In October, Senate majority leader Chuck Schumer took to Twitter to share the story of a veteran in Rochester, New York, who couldn’t pay his mortgage after his enhanced unemployment benefits expired and took his own life.

Here was Schumer’s opportunity to speak to the cascading series of policy failures that led to a veteran not being able to pay his mortgage during the worst viral outbreak of the modern era. But, in true Democratic Party fashion, he missed the glaringly obvious, calling not for the cancellation of rent and mortgage payments, or monthly survival checks, but instead a grant program for hospitals to better monitor those at risk of self-harm.

This doesn’t stray far from recent interventions proposed by other congressional leaders. Senator Kyrsten Sinema directed veterans to download the COVID Coach app, a self-care app that provides coping tools for those struggling during the pandemic. Her Senate counterpart, Mark Kelly, referred people to a Red Cross workshop designed to “to build resilience and coping skills.”

Our elected leaders have depoliticized the stress and anxiety we feel about a world that seems to be flying off the rails. Our frayed nerves are met with new prescriptions, self-care regimens, or other remedies that individualize our suffering and keep it constrained to the realm of medical professionals.

That’s not to diminish medical or other wellness treatments, of course. We need them. But rarely is anxiety and stress given political resonance and framed as a natural consequence of an economic system that profits off our exploitation, sells us products we don’t need, and, especially under COVID-19, leaves us to die.

The country isn’t just reeling from the trauma of a pandemic but a pandemic under capitalism. Our collective trauma is recast as a personal crisis, a private concern to be shared between you and your doctor. Or, if you can’t afford a doctor, you and your app.

Our elected officials fail to grasp the depth of the crisis. Americans’ assessment of their own mental health is at its lowest point in decades. One in four young people have battled suicidal ideations in the past year. The daily contortions of pandemic life have turned us into fonts of nervous energy.

The $1.9 trillion relief package provides a crucial lifeline for countless Americans and, in a welcome departure from the past four decades of Democratic orthodoxy, rejects the worst of austerity. But it’s telling that proposals to raise the minimum wage or enroll unemployed workers in Medicare were struck down. These inclusions would have given struggling people a newfound material security and peace of mind. Jason Cherkis, who has spent years researching suicide, argues in a recent New York Times piece that a living wage would reduce suicide rates — quite literally, save lives.

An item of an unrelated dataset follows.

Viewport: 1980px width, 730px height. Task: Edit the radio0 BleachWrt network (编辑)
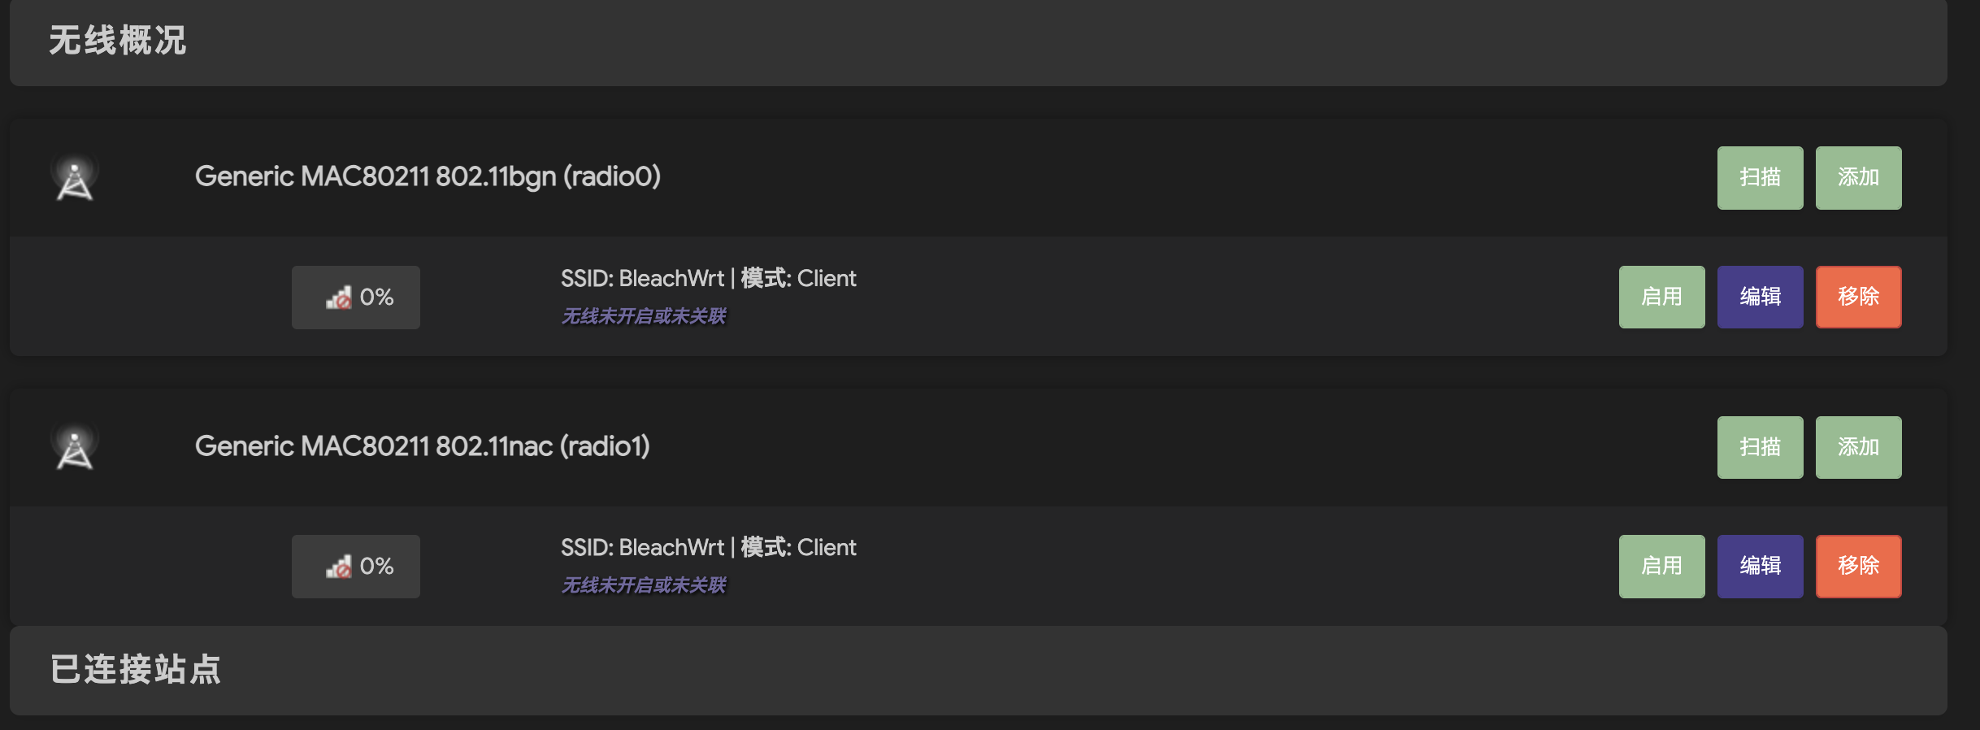[x=1760, y=298]
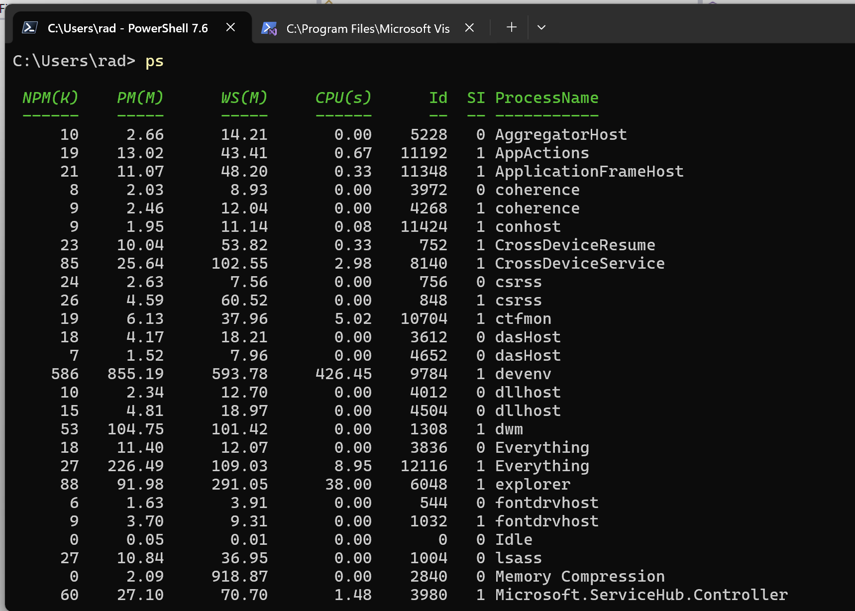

This erosion of our mental health will only be compounded in a post-pandemic world if stimulus funds dry up, eviction moratoriums are lifted, and people are herded back into offices with superficial shows of sanitation. So why haven’t our elected leaders sought to use this crisis to build consensus around the most urgent issues of our time, like Medicare for All, the Green New Deal, and a wealth tax?

Any surviving remnant of social cohesion has been undone during this pandemic. People yearn for a neatly packaged rationale for their suffering, and many Americans are finding it in conspiratorial corners of the internet, evidenced by the rise of QAnon, One America News, and crackpot COVID-19 theories. Giving voice to this anxious moment may not just succeed in making people feel less alone but stave off a growing far-right conspiracy movement that feeds off people’s isolation and misery.

What would it sound like for political leaders to promise easement from the dread through redistributive policy, or connect mental well-being to material conditions? How much more would our floundering psyches benefit from mass debt or rent cancellation than, say, a fifteen-minute telehealth appointment with a physician’s assistant in Utah?

The relief package augurs a welcome shift away from the politics of scarcity, but we need our leaders to go bigger and bolder. Americans are sitting on over $1.7 trillion in student debt, yet 41 percent of recent graduates are working in jobs that don’t even require a college degree. Millions of people are spending more than 50 percent of their income just to keep a roof over their heads. It’s no wonder we feel anxious and depressed. In the richest country in the world, we’re perpetually living at the edge of ruin.

The World Health Organization’s report on social determinants of mental health recognizes the threat of inequality to mental health. The authors suggest that public policy aimed at reducing inequality can actually improve mental well-being and diminish the risk of worsening mental health conditions, writing that “risk factors for many common mental disorders are heavily associated with social inequalities, whereby the greater the inequality the higher the inequality in risk.”

Working-class Americans feel a deep sense of anxiety about their circumstances and a feeling of abandonment by the public institutions that were supposed to protect them. Democrats should address those anxieties substantively, with policies that speak to the root causes of the country’s mental health crisis.